Il dolore nella pratica dermatologica

Autori: C. Di Stanislao, R. Brotzu, G. Franceschini, T. D’Onofrio.

Prurito e dolore

Se potessimo immaginarci sospesi sopra un abisso senza spazio e senza tempo, udremmo giungere fino a noi dal fondo dell’abisso, come un’ondata, il lamento terribile e risonante del genere umano colpito dalla maledizione del dolore
Detigus

Il dolore è la perfetta infelicità, il peggiore di tutti i mali. Il dolore eccessivo va al di là di ogni possibile soppor­tazione.
Jhon Milton, “Paradiso perduto“.


Riassunto: Nella prima parte l’articolo esamina i meccanismi neu­rofisiologici della percezione dolorosa e le differenze e simili­tudini fra dolore e prurito. Nella seconda si analizzano i mecca­nismi energetici del dolore dermatologico e si studiano i diversi trattamenti agopunturistici.

PREMESSA
L’argomento prescelto potrebbe sembrare un esercizio intellettua­le da specialisti. In realtà molte sono le occasione algologiche che capitano nella pratica dermatologica e cercare di riassumerle per sommi capi ci è sembrato interessante. Va inoltre detto che (dati alla mano) il 35-40% dei consulti al medico di base riguardano le dermopatie e che, sebbene il sintomo più frequente sia il prurito, molte sono quelle associate a do­lore (neurologico, vascolare, psicogeno, misto, ecc.). Per ultimo non va dimenticato che, come sosteneva Aristotele, ognuno eccelle in ciò che abitualmente fa e parlare di algie dermatologiche è un modo per mostrare ciò che abitualmente fac­ciamo.
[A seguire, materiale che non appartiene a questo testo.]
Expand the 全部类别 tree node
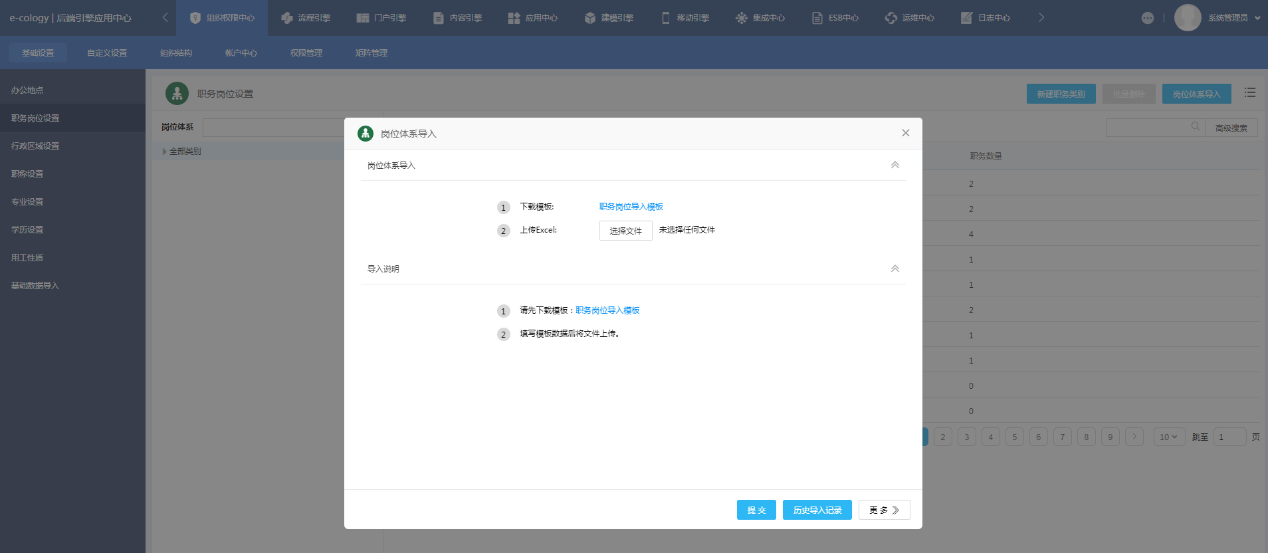The width and height of the screenshot is (1268, 553). point(164,152)
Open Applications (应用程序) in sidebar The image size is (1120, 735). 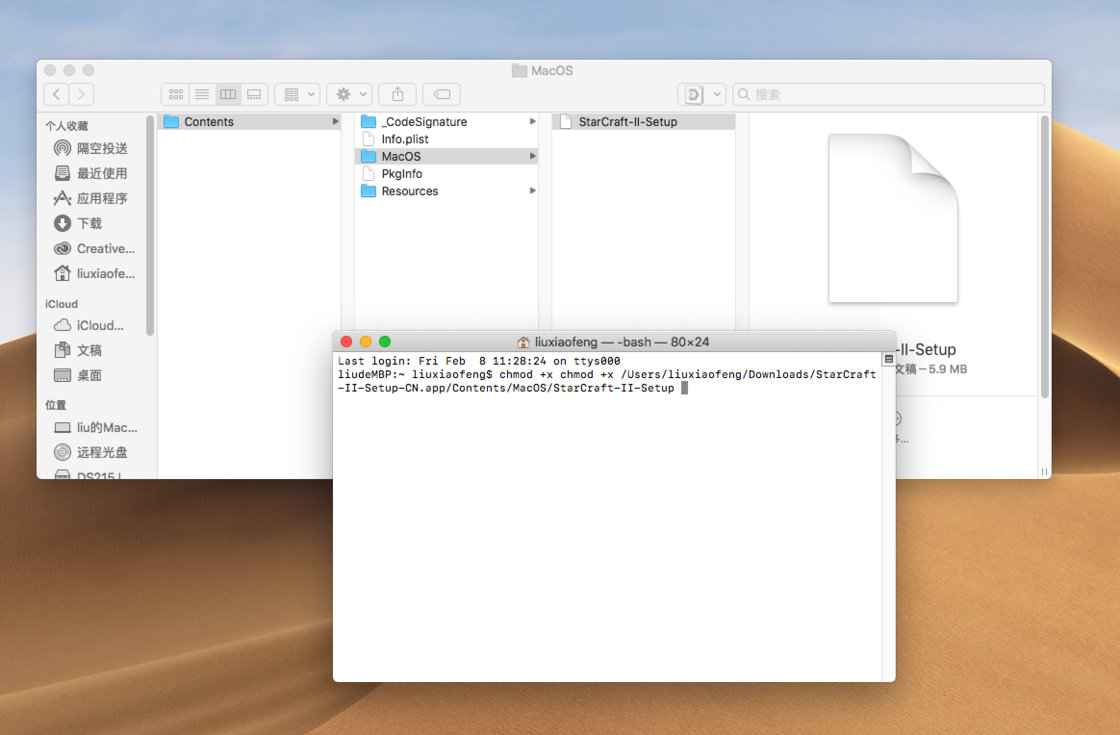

Naturalmente presenteremo le nostre ipotesi teoretiche e le no­stre esperienze in corso di artropatia psoriasica, nevralgia er­petica e post-erpetica, ulcere arteriopatiche, piede diabetico, sclerodermia, notalgia parestesica, ben consci che nessuno è in grado di dire sconfitto il “retaggio di sofferenza” che si lega alla vita di ogni uomo. L’algolo Erminio Corneo ha recentemente scritto che l’uomo sarà sempre schiavo e vittima del dolore “a meno che non si verifichi uno di quei miracoli in cui la fanta­scienza, più della scienza, ci ha abituato a sperare”.

Nel caso della nostra esperienza in agopuntura (a questo punto sul dolore in genere: reumatologico, neurologico, oncologico, or­topedico, post-traumatico), siamo persuasi che essa non possieda solo un’azione antalgica o analgesica riflessa (neurochimica, si ritiene comunemente), ma sia in grado (attraverso meccanismi sem­pre meno misteriosi e sempre più scientificamente “psiconeuroimmunoendocrini”) di aumentare le “capacità di sopportazione” ri­ducendo il carico psicologico collegato all’esperienza del dolo­re.

Siamo del tutto in accordo con quei grandi neurofisiologi moderni (primo fra tutti Eccels) che affermano: capito come funziona il cervello va capito, ora, che in esso, o solo in esso, non è la sede delle emozioni o del pensiero. La scienza occidentale sarà sempre meno nemica delle “osserva­zioni deduttive” orientali e, credo presto, ci fornirà i tassel­li mancanti di un mosaico tanto complesso nei particolari, quanto semplice ed armonioso nell’insieme (come i grandi dipinti di Veermer, di Paolo Uccello, di Piero Della Francesca).

Un merito storico è già stato riconosciuto, di fatto, alla me­dicina estremo-orientale (ma dovremmo dire medicine, chè il me­rito va suddiviso fra la cinese, la tibetana e l’indiana, per lo meno): quello di avere effettuato una ricerca delle cause “umane” del dolore. Quando in occidente il dolore si considerava frutto della fatalità, di una punizione o di una maledizione, in orien­te il cammino della scienza già conduceva, razionalmente, a tro­vare i motivi insiti nell’uomo, i motivi funzionali o disfunzio­nali e non magici o castigatori (nel cap. 1 del Sowen si trova scritto “… non curerai chi crede ai demoni…”).

È senz’altro ancora presto per poter dire una parola definitiva sull’insieme delle “terapie riflesse” nel campo algologico, ma riteniamo che sia evidente che dal confronto fra passato e pre­sente (l’affermazione è di Popper, citata a memoria) nascano più facilmente le speranze per il futuro.